22. Prohibition for Hazardous Use

Products sold hereunder are not intended for application in, and shall not be used by Buyer in construction or application of a nuclear installation or in connection with use or handling of nuclear material or for any hazardous activity or critical application, where failure of a single component could cause substantial harm to persons or property, unless products have been specifically approved for such activity or application. the Company disclaims all liability for loss or damage resulting from such unauthorized use and Buyer shall defend, hold harmless and indemnify the Company against any such liability, whether arising under breach of contract, warranty, tort (regardless of the degree of fault or negligence), strict liability or otherwise.
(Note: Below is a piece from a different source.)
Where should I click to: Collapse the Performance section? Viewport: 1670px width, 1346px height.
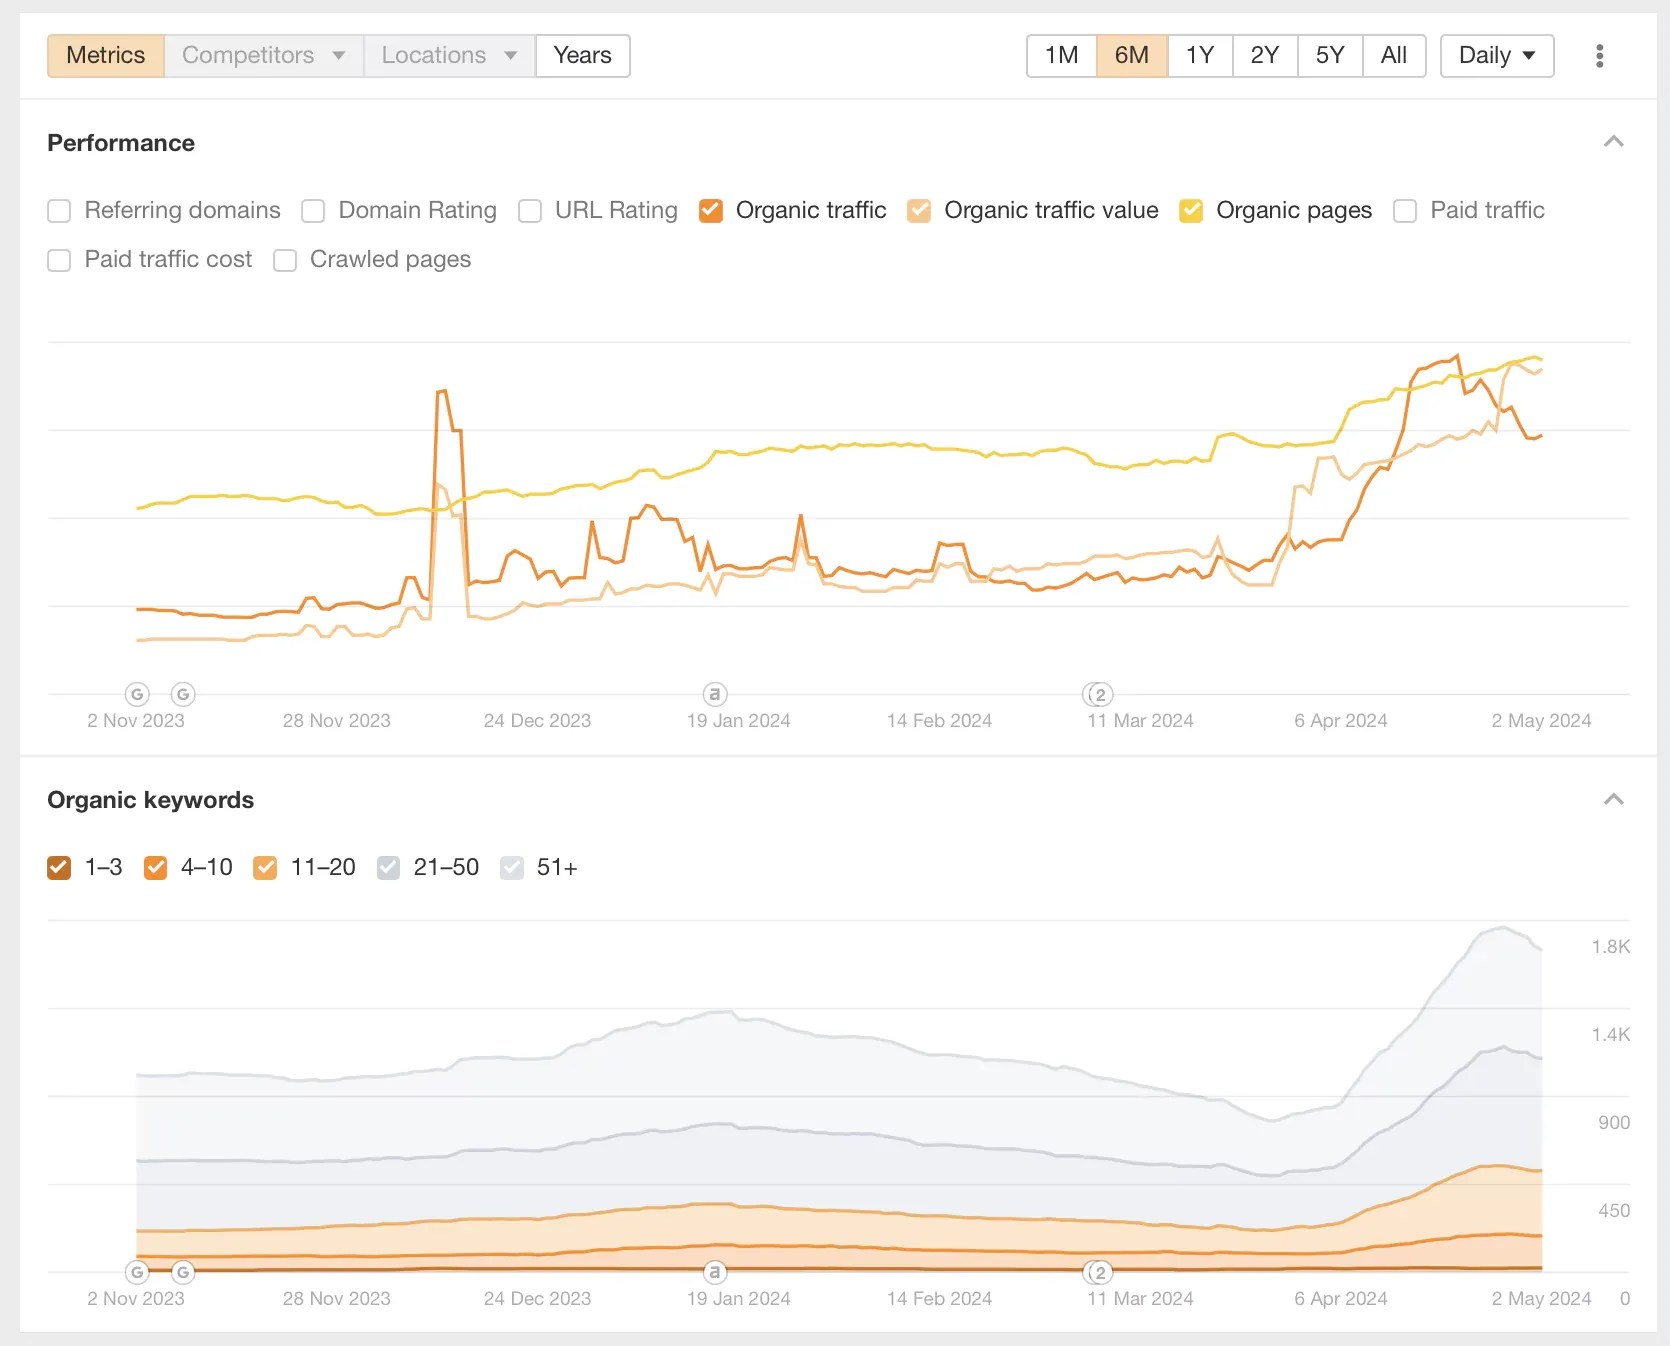[x=1613, y=142]
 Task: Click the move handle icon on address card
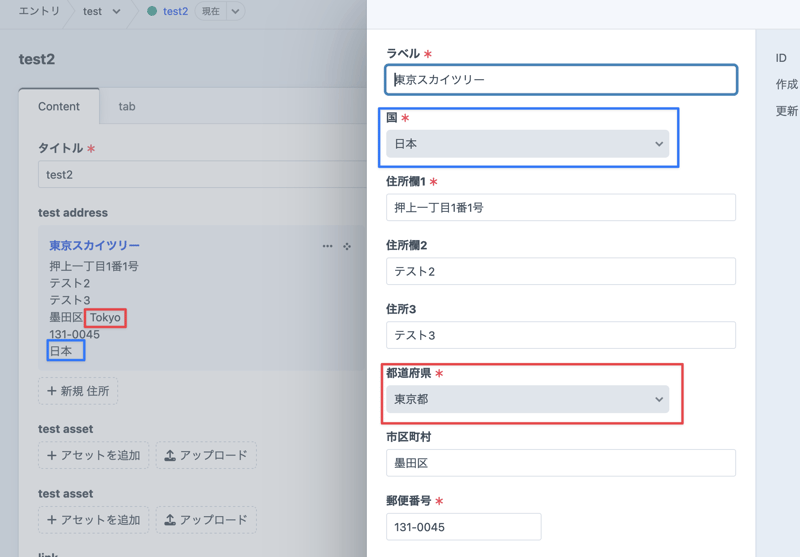click(x=347, y=246)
23. Finance Charges; Collection Fees

In consideration for the extension of credit, Buyer agrees to pay for all purchases within the terms agreed (net 30 days unless otherwise specified) and agrees to pay a service charge of 1-1/2% per month (18% annual percentage rate) on all past due balances. In the event that any third parties are employed to collect any outstanding monies owed to the Company by Buyer, Buyer agrees to pay to the Company reasonable collection costs, including attorney fees, whether or not litigation has commenced, and all costs of litigation incurred by the Company.

24. Other Provisions

Applicable Law

The contract shall be construed in accordance with the laws and jurisdiction of the State of California, Washington, Massachusetts, Connecticut, Ohio, Kansas, Colorado; provided, however that the Convention on Contracts for International Sale of Goods is specifically excluded. Buyers hereby irrevocably submit to the exclusive jurisdiction and venue of the state courts or the U.S. District Court for the aforementioned state which la for the adjudication of any dispute arising from, based on, or in connection with the Contract, and hereby irrevocably agrees that it will not assert in any such suit, action or proceeding, any claim that is not personally subject to the jurisdiction of any such court, or that such suit, action or proceeding is improper.

Severability

If any of the terms or conditions of the Contract are declared to be unenforceable by a court of competent jurisdiction, all other portions shall be considered to be valid and enforceable to the extent that they are reasonably severable.

Entire Agreement

The Terms constitute the entire Contract between the parties, notwithstanding any purchase order and/or terms and conditions delivered, or otherwise made available, to the Company by Buyer in connection with the subject matter hereof. There are no other agreements, representations, warranties or terms or conditions, other than those stated herein. Any alteration or modification to this Contract must be in writing signed by the Company.

Assignment

Buyer shall not assign the Contract or any interest therein without the written consent of the Company. Any such actual or attempted assignment without the Company's prior written consent shall be invalid and shall entitle the Company to cancel the Contract upon notice to Buyer.

Amendments

This agreement may only be amended or modified in writing, signed by authorized representatives of both parties, unless elsewhere stated in this agreement. Any proposed changes shall not be effective unless mutually agreed upon in writing.

Conformity

All parties must conform to terms and requirements set fore in Qnnect’s Global Policy, incorporated by reference, and found here.